Questions to Ask Before Signing

These questions reveal more about an agency's capabilities than any sales pitch:

  1. 1

    What's your QA process?

    The answer should involve automated testing, not just "we test manually before each release."

  2. 2

    Can I see test coverage reports from a previous project?

    If they can't produce these, they probably don't write tests consistently.

  3. 3

    What happens when scope changes mid-project?

    Look for a structured change request process, not "we'll handle it."

  4. 4

    Who will actually be working on my project?

    Make sure you meet the developers, not just the sales team. Ask about their experience level.

  5. 5

    Who owns the intellectual property?

    The answer should be "you do" — full IP transfer upon payment. Anything else is a dealbreaker.

  6. 6

    What does your deployment and handoff process look like?

    You need documentation, access credentials, and the ability to maintain the code independently.

Contract Must-Haves

Before you sign anything, make sure the contract includes these non-negotiable elements:

  • IP transfer clause — All code, designs, and deliverables become your property upon payment. No shared ownership, no licensing fees, no strings attached.
  • Defined milestones with acceptance criteria — Each milestone should have a clear definition of done. Payments should be tied to milestone completion, not calendar dates.
  • Post-launch SLA — What happens after launch? Define response times for critical bugs, the support period included in the contract, and the cost of extended support.
  • Source code access throughout — You should have access to the repository from day one, not just at handoff. This protects you if the relationship goes south and ensures transparency.
  • Clear payment terms — Avoid 100% upfront. A typical healthy structure is 20-30% upfront, with the remainder tied to milestone completion.
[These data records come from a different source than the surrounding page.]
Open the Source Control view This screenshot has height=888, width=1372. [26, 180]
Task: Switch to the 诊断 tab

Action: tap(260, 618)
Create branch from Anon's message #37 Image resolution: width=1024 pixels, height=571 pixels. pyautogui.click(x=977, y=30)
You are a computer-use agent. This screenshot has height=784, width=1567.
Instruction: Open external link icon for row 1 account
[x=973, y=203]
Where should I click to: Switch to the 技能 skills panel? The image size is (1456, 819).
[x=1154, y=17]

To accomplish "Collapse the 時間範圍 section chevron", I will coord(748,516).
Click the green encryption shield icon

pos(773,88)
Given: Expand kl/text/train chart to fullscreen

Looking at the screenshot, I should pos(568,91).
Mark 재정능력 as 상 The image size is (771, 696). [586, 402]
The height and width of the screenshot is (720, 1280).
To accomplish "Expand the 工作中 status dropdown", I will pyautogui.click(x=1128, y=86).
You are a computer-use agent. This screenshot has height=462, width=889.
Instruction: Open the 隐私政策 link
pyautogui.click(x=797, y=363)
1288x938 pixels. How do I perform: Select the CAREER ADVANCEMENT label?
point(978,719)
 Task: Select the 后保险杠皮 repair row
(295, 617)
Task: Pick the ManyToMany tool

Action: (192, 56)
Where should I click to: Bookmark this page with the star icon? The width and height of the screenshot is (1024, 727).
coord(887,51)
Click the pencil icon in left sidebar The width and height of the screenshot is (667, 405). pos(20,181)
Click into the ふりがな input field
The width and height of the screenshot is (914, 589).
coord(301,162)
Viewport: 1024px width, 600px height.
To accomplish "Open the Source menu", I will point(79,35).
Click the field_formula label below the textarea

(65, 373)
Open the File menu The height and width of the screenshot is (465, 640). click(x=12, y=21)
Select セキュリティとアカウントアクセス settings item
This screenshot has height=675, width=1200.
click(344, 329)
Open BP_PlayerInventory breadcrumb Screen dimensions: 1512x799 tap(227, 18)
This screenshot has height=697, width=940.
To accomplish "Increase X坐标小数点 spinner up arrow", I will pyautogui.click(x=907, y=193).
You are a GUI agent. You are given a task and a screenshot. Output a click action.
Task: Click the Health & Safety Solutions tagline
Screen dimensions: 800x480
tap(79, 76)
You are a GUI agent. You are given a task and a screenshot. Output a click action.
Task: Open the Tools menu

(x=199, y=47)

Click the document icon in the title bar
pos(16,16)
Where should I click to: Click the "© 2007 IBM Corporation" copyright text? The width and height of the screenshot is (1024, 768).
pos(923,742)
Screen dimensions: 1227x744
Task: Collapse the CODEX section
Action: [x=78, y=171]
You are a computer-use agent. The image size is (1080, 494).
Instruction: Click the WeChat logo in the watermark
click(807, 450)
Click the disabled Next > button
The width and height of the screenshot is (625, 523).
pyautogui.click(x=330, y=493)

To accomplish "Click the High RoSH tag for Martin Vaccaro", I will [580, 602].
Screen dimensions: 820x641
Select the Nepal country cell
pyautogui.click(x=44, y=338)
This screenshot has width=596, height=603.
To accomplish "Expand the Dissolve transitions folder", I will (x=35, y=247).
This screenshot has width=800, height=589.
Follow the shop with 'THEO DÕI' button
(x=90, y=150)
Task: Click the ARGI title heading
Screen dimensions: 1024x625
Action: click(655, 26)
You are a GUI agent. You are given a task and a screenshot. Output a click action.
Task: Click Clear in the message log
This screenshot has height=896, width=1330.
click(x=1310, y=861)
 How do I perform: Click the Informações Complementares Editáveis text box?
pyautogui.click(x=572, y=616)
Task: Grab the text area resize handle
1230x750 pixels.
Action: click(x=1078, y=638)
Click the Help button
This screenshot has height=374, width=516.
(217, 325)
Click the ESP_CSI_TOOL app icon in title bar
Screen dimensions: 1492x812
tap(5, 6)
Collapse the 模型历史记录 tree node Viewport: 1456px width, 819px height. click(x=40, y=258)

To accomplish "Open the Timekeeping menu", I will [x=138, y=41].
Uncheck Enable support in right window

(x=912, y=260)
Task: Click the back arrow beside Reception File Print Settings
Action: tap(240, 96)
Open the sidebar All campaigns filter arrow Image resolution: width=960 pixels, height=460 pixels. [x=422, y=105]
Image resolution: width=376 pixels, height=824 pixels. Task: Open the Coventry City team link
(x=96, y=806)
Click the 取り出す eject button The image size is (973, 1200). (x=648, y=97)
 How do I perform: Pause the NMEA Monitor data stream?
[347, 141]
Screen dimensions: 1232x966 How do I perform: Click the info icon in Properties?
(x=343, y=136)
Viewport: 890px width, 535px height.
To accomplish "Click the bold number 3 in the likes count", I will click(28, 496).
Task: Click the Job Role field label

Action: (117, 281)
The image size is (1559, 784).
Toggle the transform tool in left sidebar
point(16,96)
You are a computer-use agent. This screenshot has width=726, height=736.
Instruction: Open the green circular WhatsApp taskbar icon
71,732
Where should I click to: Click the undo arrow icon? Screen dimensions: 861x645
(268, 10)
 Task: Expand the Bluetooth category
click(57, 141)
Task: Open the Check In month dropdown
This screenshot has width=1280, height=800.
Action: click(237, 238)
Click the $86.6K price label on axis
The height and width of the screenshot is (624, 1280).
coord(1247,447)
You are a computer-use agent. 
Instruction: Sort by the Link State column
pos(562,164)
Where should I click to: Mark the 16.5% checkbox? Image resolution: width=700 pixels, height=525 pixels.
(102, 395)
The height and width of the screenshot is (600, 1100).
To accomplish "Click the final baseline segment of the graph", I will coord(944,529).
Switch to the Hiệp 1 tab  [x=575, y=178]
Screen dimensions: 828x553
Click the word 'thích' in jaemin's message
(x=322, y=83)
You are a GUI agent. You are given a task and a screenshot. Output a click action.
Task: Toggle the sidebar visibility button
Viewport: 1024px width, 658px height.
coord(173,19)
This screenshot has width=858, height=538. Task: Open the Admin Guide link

Both sides should have skin in the game.

The Trial Project Approach

Here's the single best piece of advice we can give: start with a small, paid discovery sprint before committing to a full build.

A 1-2 week paid discovery sprint — typically $3,000-$8,000 — tells you everything you need to know about an agency. You'll see how they communicate, how they handle ambiguity, how they document their work, how they manage scope, and what the quality of their output looks like.

A discovery sprint is like a first date — except you both get something useful out of it regardless of whether you continue. You get a validated scope document, technical architecture, and a realistic estimate. The agency gets a clear understanding of your product.

If the discovery sprint goes well, you have high confidence in the full engagement. If it doesn't, you've learned that lesson for the cost of a sprint instead of a full contract. Either way, you win.